Единственным местом, где мы еще не обследовали Кузю, был Институт раннего вмешательства. Там не только могли проверить состояние слуха, но и дать рекомендации по общему развитию ребенка. Но это можно сделать только в шесть месяцев, так что визит туда пока отложили.

По совету сурдопедагога взяли в ЛорНИИ программы для занятий с маленькими глухими детьми. Раздобыли полный комплект занятий по системе Э. И. Леонгард. И одновременно продолжали разыскивать людей, что-либо знающих о тугоухости. Такие люди, конечно же, нашлись. АРДИС – Ассоциация родителей детей – инвалидов по слуху – так называлась организация, в которую однажды вечером наведался Андрей.
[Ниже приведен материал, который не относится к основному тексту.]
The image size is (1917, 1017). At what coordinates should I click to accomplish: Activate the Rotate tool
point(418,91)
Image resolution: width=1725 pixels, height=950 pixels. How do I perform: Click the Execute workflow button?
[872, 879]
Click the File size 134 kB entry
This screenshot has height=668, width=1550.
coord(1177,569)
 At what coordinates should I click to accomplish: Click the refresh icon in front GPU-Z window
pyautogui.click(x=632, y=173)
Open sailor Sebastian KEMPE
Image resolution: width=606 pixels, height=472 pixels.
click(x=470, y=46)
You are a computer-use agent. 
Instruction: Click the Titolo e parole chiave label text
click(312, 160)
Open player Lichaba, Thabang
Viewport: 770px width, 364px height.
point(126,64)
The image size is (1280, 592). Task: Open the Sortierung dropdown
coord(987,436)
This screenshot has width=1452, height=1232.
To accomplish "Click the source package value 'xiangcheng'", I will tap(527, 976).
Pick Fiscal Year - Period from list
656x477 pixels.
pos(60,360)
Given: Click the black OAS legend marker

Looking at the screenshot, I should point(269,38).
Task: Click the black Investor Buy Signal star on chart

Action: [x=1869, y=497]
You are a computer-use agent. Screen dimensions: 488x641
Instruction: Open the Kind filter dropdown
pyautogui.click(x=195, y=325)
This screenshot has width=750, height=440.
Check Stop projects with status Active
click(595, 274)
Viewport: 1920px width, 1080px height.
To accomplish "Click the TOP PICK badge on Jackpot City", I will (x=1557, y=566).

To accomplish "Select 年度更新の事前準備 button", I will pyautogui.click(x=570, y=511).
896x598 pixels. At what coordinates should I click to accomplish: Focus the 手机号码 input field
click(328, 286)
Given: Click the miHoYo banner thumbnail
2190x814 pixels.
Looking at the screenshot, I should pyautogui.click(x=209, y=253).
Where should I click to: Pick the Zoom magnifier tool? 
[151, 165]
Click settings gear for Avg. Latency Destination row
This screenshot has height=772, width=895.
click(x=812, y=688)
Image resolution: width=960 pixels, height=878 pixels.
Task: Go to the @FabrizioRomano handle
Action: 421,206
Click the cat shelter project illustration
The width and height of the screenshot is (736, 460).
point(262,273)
Он узнал о ней, ее деятельности, о досуге, организуемом для детей. Если в подшивках газет и журнальных заметках, в изобилии имеющихся в АРДИСе, не находилось нужной информации, нам всегда могли подсказать когда, куда и к кому можно обратиться. Но самое бесценное – это люди, родители, с которыми мы могли пообщаться, которые уже имели столь необходимый нам жизненный опыт.

Родительский опыт действительно незаменим. Мамы и папы, которые волею судьбы вынуждены были сидеть в очереди к какому-либо специалисту, знают, что нигде не узнаешь столько, сколько перед кабинетом врача. Это вполне можно использовать как руководство к действию: потолкайтесь часок-другой в месте скопления родителей глухих детей и узнаете много бесполезного и полезного для себя.

Вернувшись из АРДИСа, Андрей рассказал, что приняли его там тепло и радушно и предложили вступить в ассоциацию. Мы так и сделали, ни разу об этом не пожалев.

Поскольку Антошкины «хождения по мукам» начались значительно позже Кузиных, то и развивались события «так же, да иначе».

Вернувшись домой, я кинулась звонить своему педагогу Елене Павловне Микшиной. Человек это удивительный, и до сих пор Арина, которую я позже познакомила с Еленой Павловной, вспоминает ее не иначе как словами «А вот Елена Павловна смогла бы…» и т. д. Что называется, педагог от Бога. Спокойная, веселая, никогда не повышающая голоса и умеющая подобрать «ключик» к каждому малышу. Говорить о ней могу бесконечно, и ее дружба – один из самых больших подарков судьбы. И вот именно ей звоню со словами: «Антон глухой». Я сейчас уже не помню нашего с ней разговора, но мысли пришли в порядок, и появился четкий план действий. Он был прост: надеть аппарат и начать заниматься. Но прежде это требовалось все-таки переварить, обсудить.